Al gauw is het weer Kerstmis. En als 't Kerstmis is, is het feest, groot feest. Dan is Jezuke jarig. Zal moeder eens verklappen, wat er dan hier in de kamer komt te staan? Een kerststalletje. Vader haalt het van boven, van onze zolder en gaat de stal mooi klaar maken. Want.... daar komen Maria en Jozef in.... de herdertjes en engeltjes en als 't Kerstmis is, dan komt het kribje met de kleine Jesus daar in
te staan. Moeder koopt dan ook mooie, gekleurde kaarsjes. Witte .. gele .. rode .. o zo mooi. En Jezuke vindt het zo fijn, als we allemaal bij Zijn kribje komen: vader en moeder en al de kindertjes. Dan lacht Hij ook zo blij naar ons net als bij de herders en de kindertjes. Maar dan wil je zeker ook wel graag wat aan de kleine Jesus geven. En kijk nu eens hier....

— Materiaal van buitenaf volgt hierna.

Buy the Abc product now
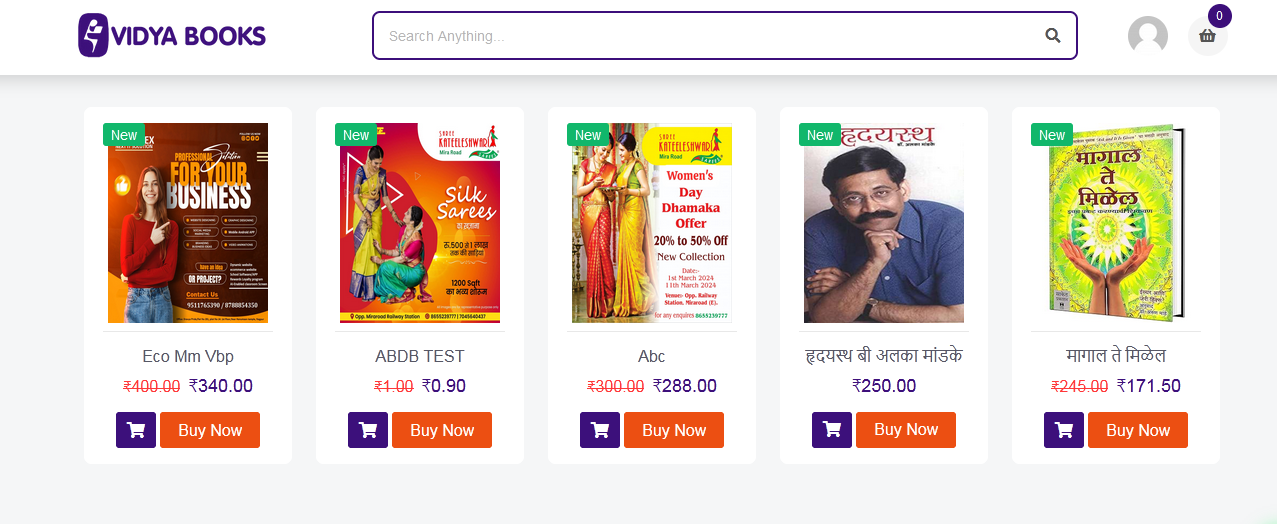Image resolution: width=1277 pixels, height=524 pixels. click(674, 430)
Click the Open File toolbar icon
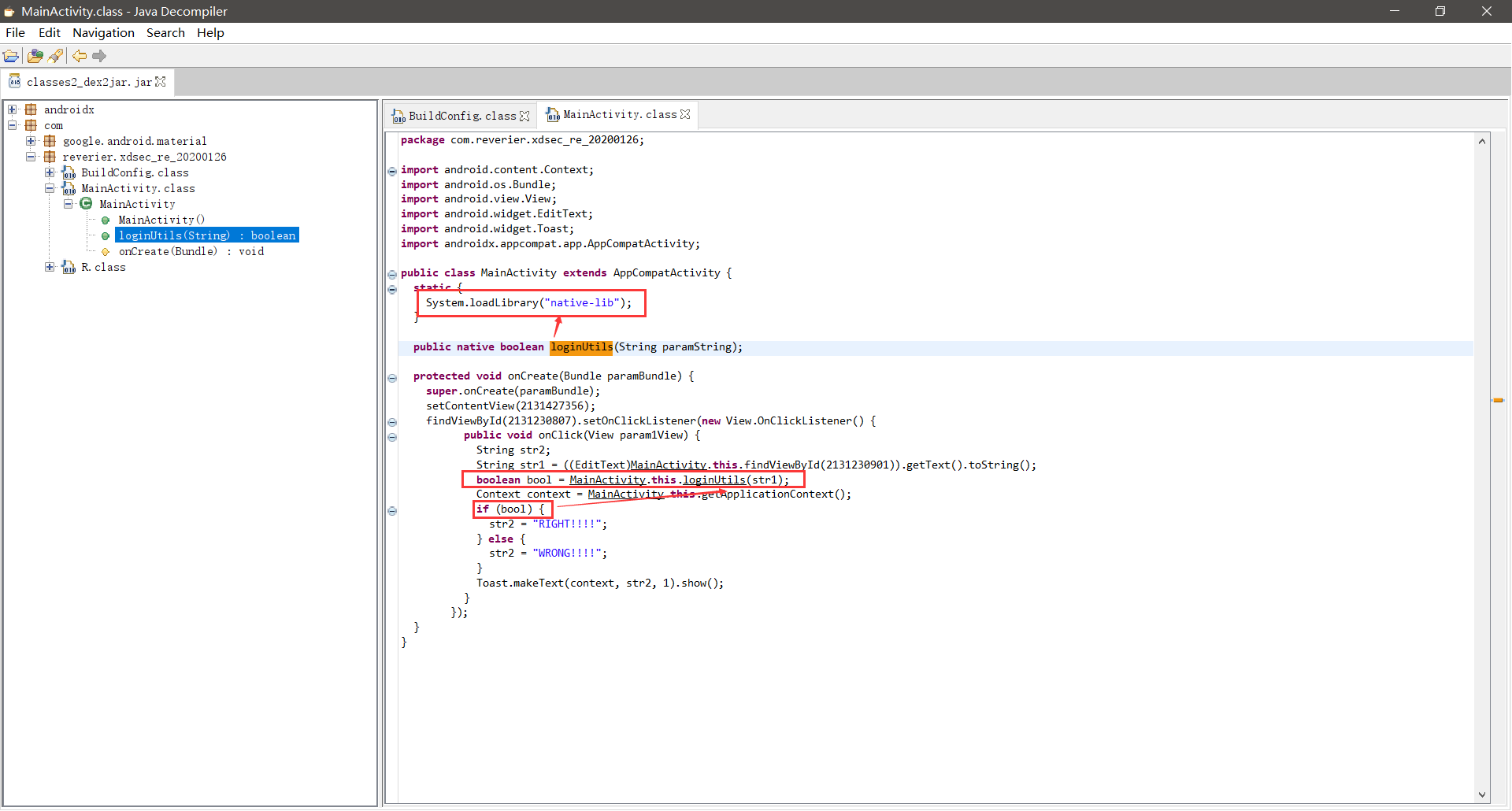Image resolution: width=1512 pixels, height=811 pixels. (11, 56)
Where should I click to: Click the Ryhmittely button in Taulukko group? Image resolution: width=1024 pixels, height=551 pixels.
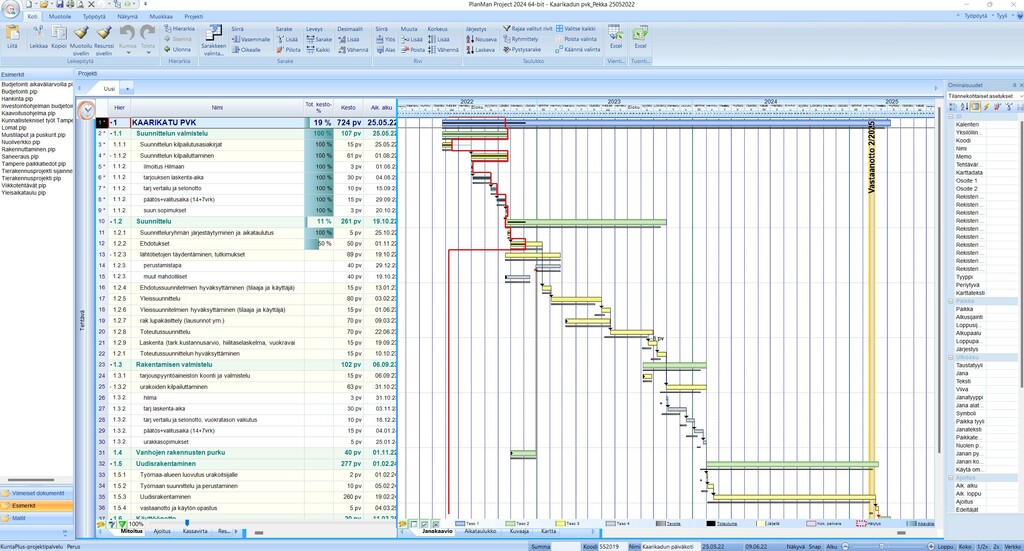[523, 39]
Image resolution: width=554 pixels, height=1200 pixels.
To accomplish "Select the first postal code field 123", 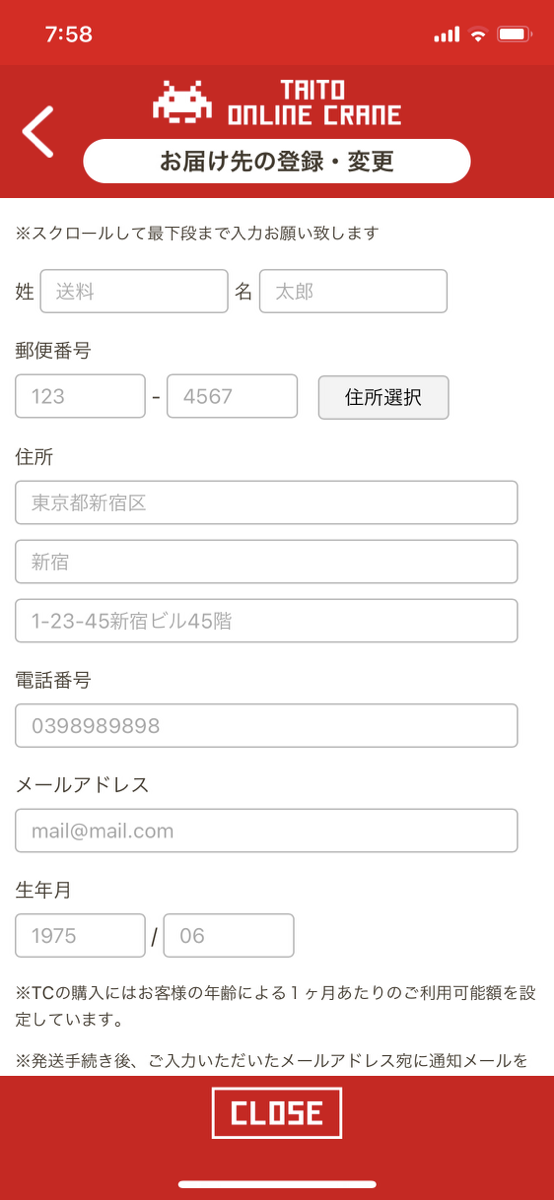I will click(x=80, y=396).
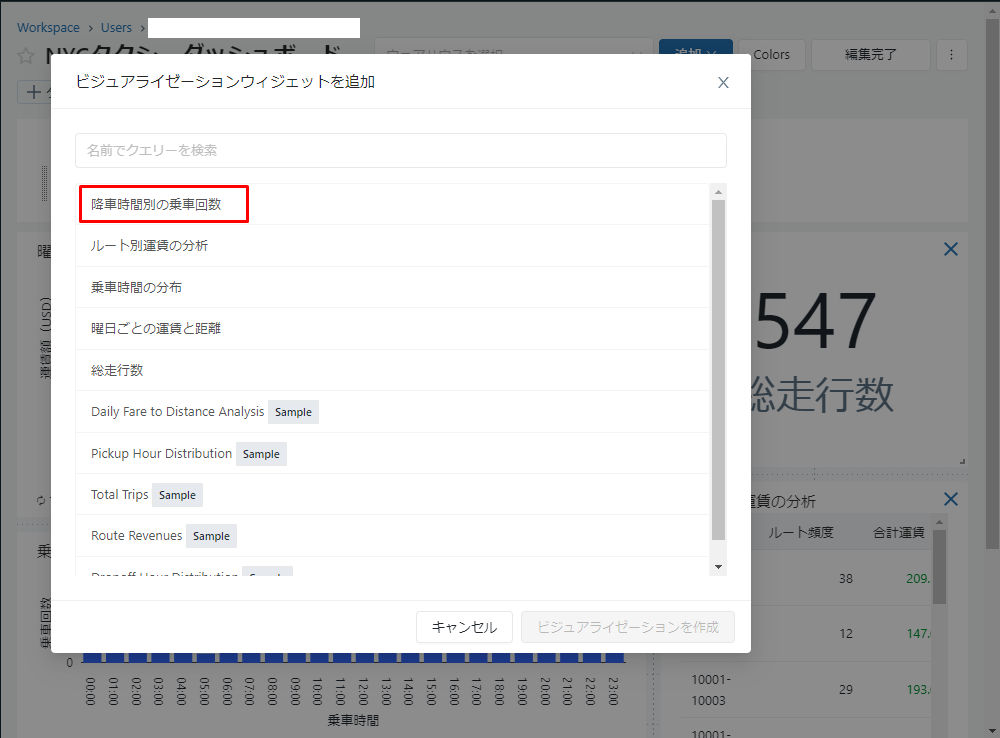Select the ルート別運賃の分析 query
Image resolution: width=1000 pixels, height=738 pixels.
(149, 245)
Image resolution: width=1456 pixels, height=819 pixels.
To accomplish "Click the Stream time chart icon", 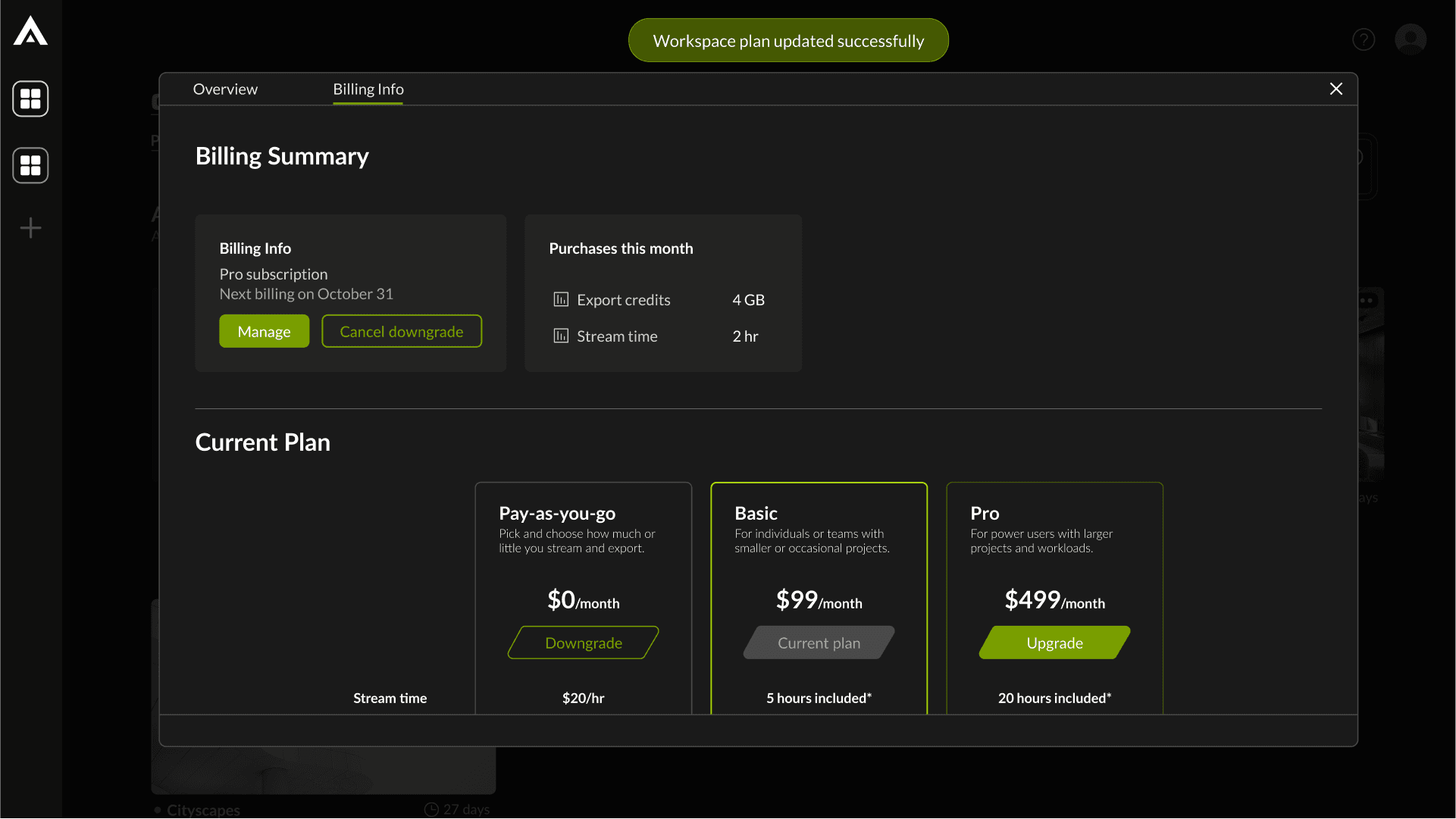I will 561,336.
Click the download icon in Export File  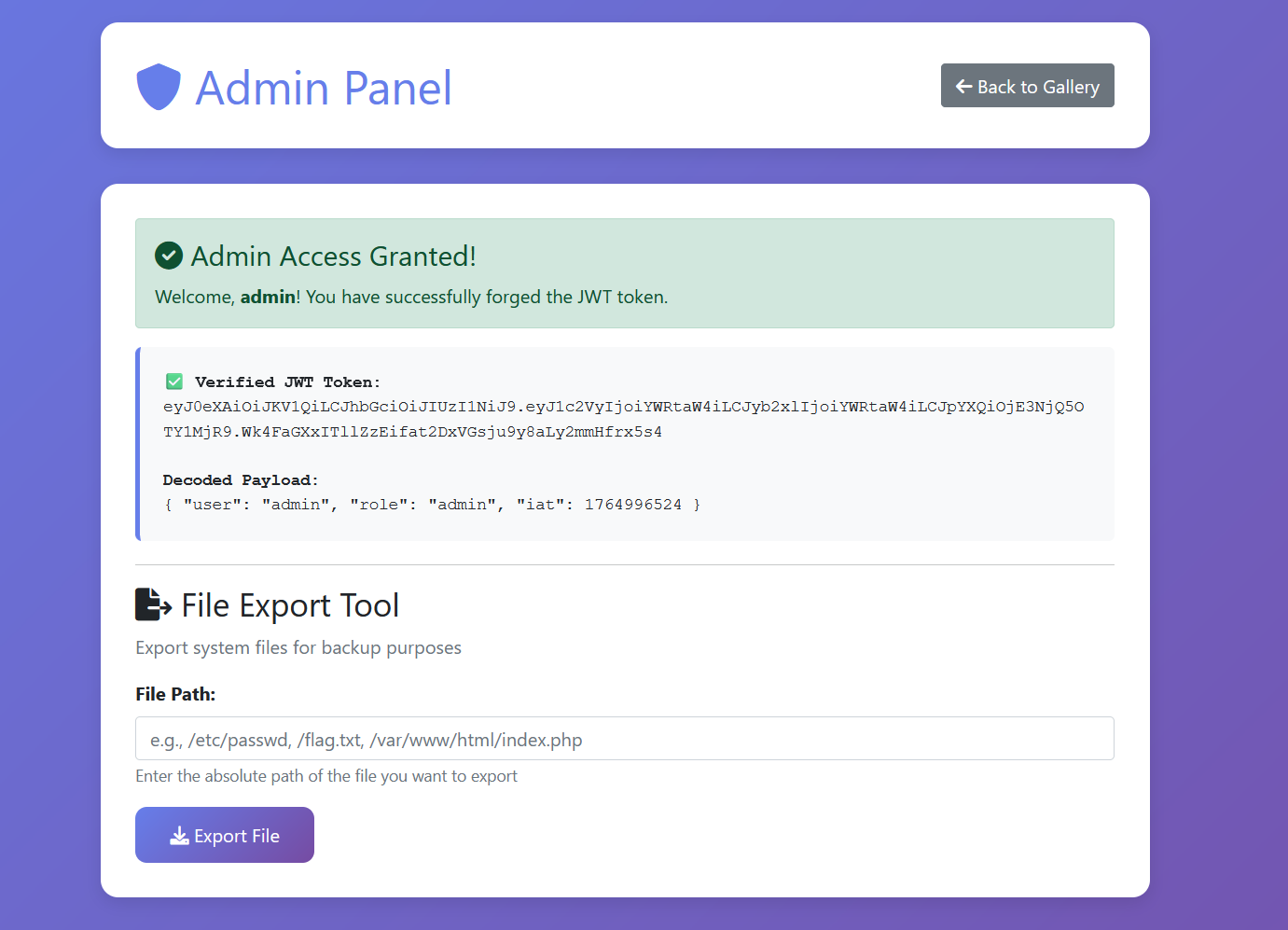point(179,836)
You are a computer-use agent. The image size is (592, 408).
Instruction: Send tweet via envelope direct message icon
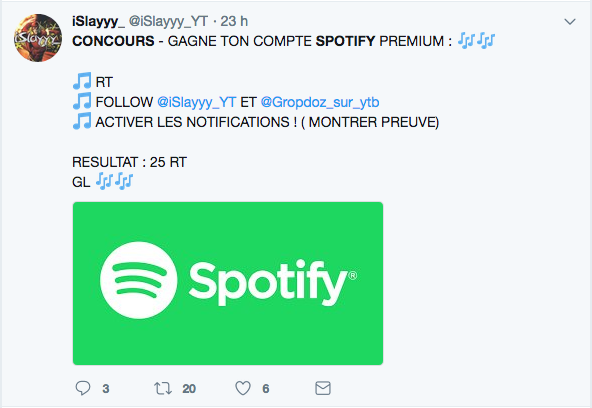[x=323, y=388]
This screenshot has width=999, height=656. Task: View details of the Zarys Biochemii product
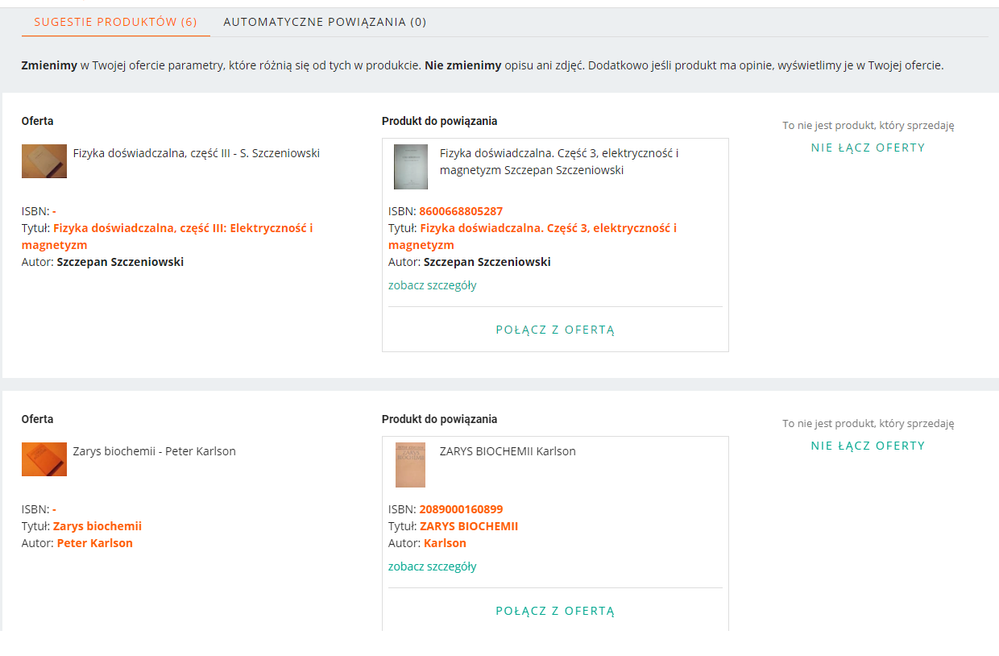[x=432, y=566]
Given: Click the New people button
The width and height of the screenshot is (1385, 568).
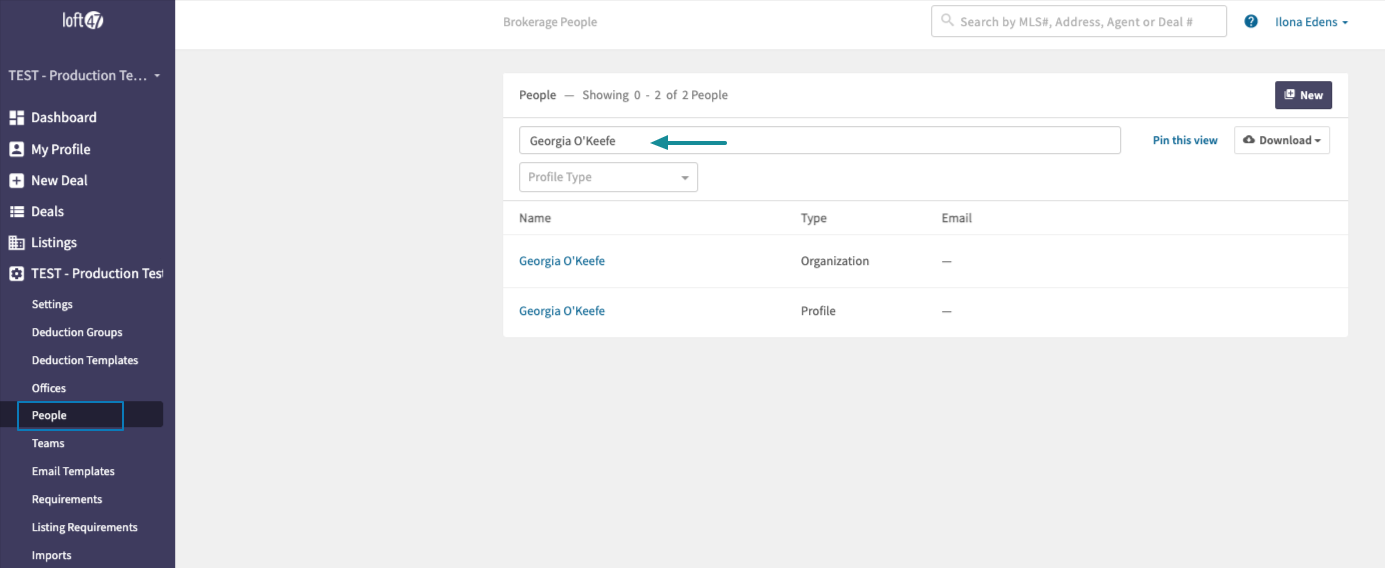Looking at the screenshot, I should pyautogui.click(x=1303, y=95).
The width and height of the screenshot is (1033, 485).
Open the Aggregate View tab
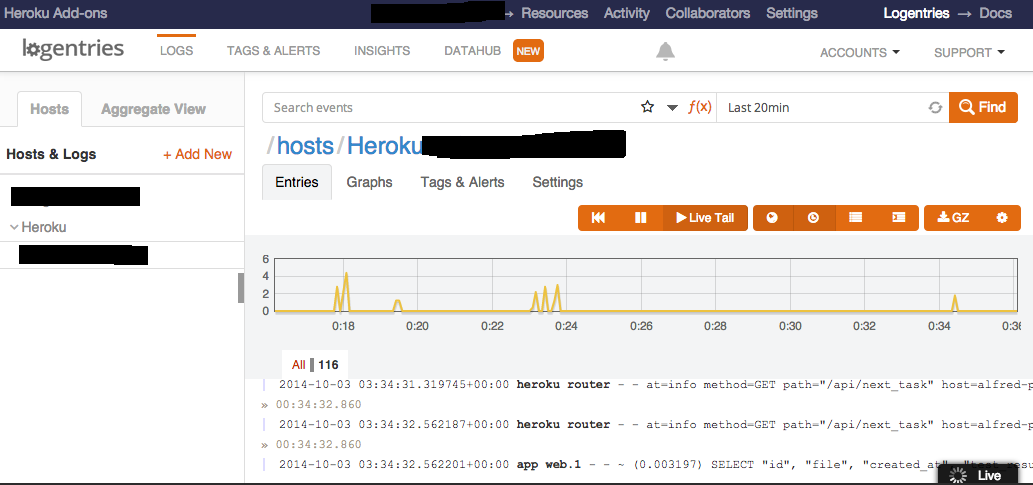(153, 109)
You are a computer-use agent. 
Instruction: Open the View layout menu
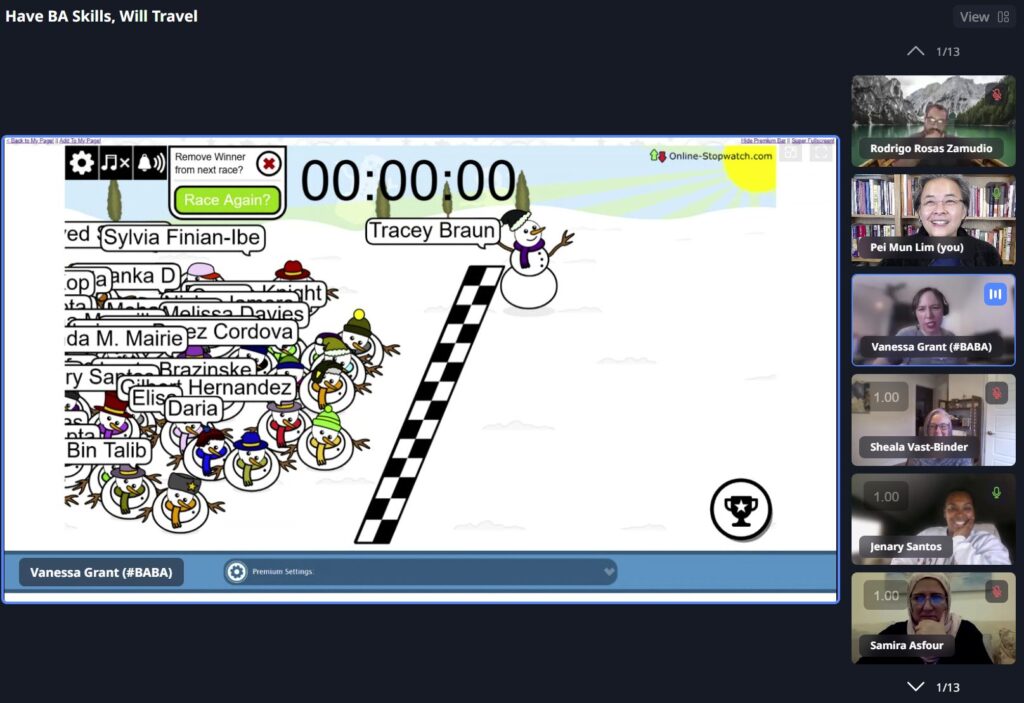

Hier zie je ook een vader en moeder met kindertjes. Allemaal staan ze rondom het kribje. En zie nu eens, wat die kindjes bij zich hebben. Allemaal bloempjes. Hè, hoe mooi! Rode en witte, blauwe en gele bloempjes. Waar zouden ze die toch vandaan hebben? Nee, die hebben ze niet gekocht! Ook niet in de tuin geplukt. Als 't Kerstmis is, is het overal koud, dan groeien er geen bloempjes meer.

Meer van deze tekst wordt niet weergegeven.